I'm not going to criticise the art. I'm going to criticise your site. Sorry, but it's not fit for a comic strip. It's unintuitive and likely to drive away watchers just because of that. The homepage should feature the latest strip for starters. Always have the product on display. It helps people get in to it off the bat, rather than having to search for it. Second, the comic itself has no navigation that I could find. It is unoptimised, and doesn't fit the site, so you have those pop-out windows. The strip needs to be embedded in the site, not as an additional widget. And the ability to navigate is one of the big requirements.

It looks like you've made an effort with the site, but you seem to have gone for form over functionality, which you should never do, and I believe it is something you should seriously look in to.



Enwon said:


> OP, don't photograph comic pages you made... scan them at least, and do something to make it look neater. Because of your absolute laziness/inability to get a photo scanner, I refuse to read your comic. Also, seeing as you made your first post just for the purpose of advertising your comic, I want to read it even less.


 
And following on from that, I agree with the scanning comments. I suspect you are at school, which means you have access to a library which should have scanner equipment available.

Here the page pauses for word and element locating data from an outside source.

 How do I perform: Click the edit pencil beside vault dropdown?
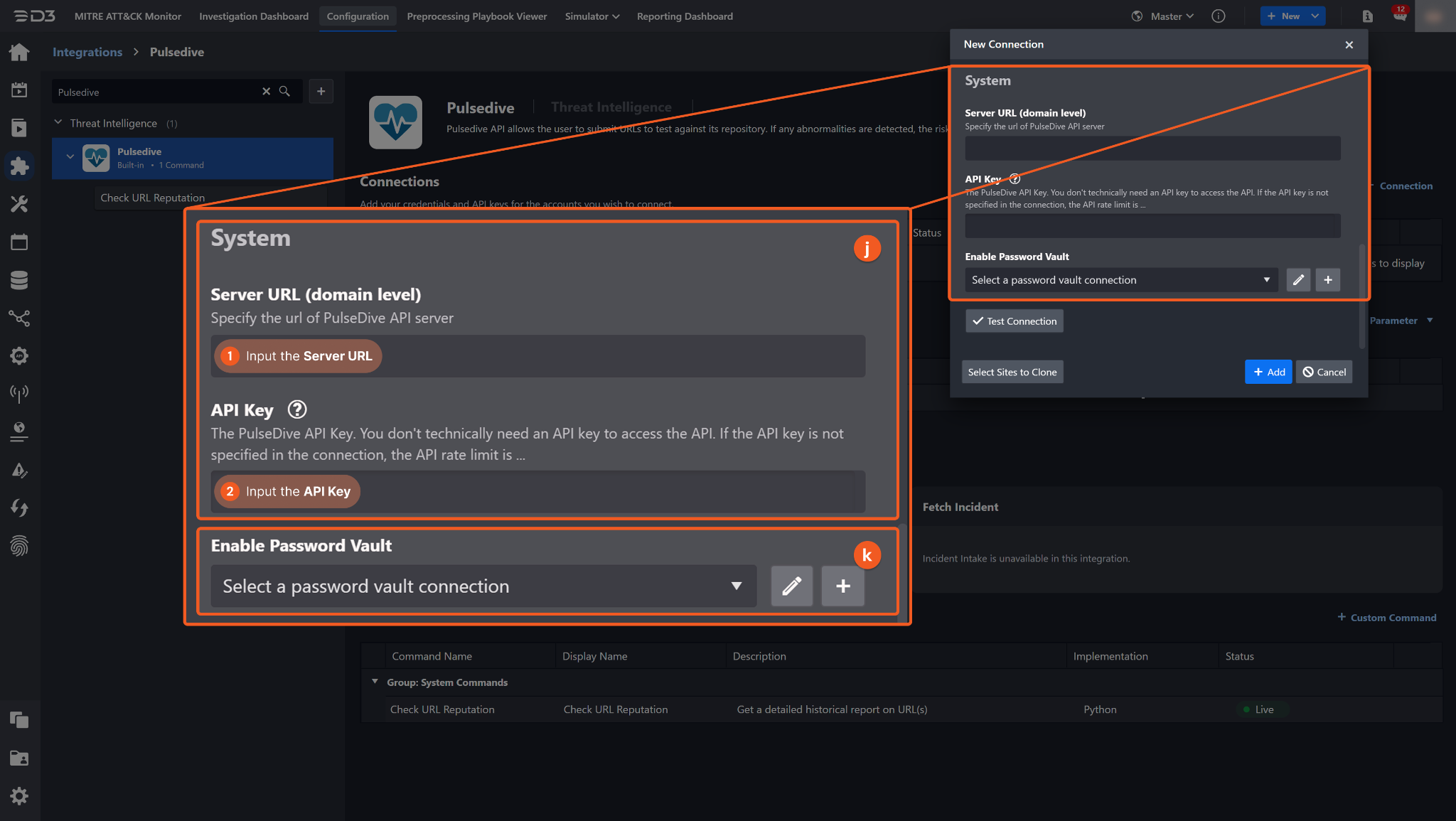1298,280
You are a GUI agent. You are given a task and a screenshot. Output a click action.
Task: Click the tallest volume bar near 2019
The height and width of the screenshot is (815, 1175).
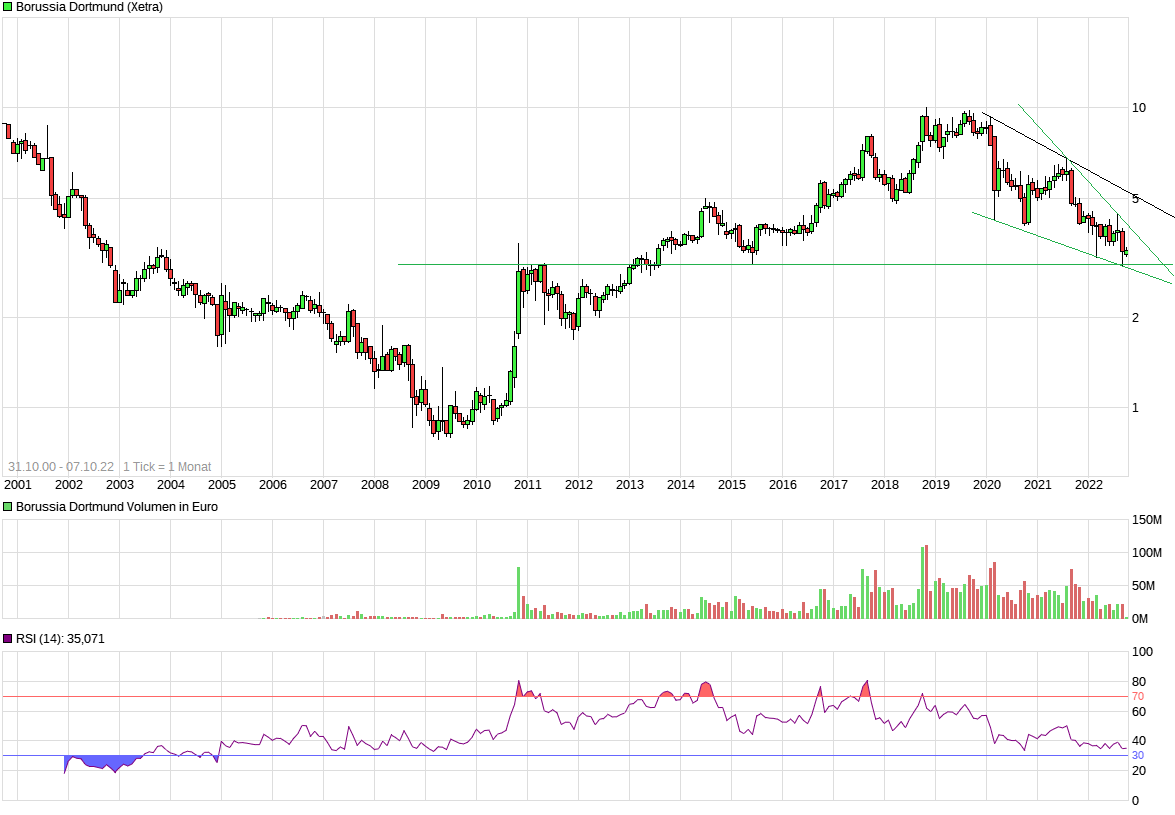coord(926,582)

If not there, then your public library will. If you absolutely HAVE to photograph, then at least crop out the carpet. Or, stylistic suggestion here, incorporate the photography into the comic. Cut out the characters and props, and use the carpet as the background. A sort of comicstrip version of the Southpark style.


----------



## Aden (Nov 15, 2010)

Your presentation is obfuscating any funny that might have been there. It's so intrusive that I don't even want to take the time to look at the comic. Bad site, bad comic presentation. And why is it wanting me to register or connect with facebook.



Smelge said:


> *It looks like you've made an effort with the site*, but you seem to have gone for form over functionality, which you should never do, and I believe it is something you should seriously look in to.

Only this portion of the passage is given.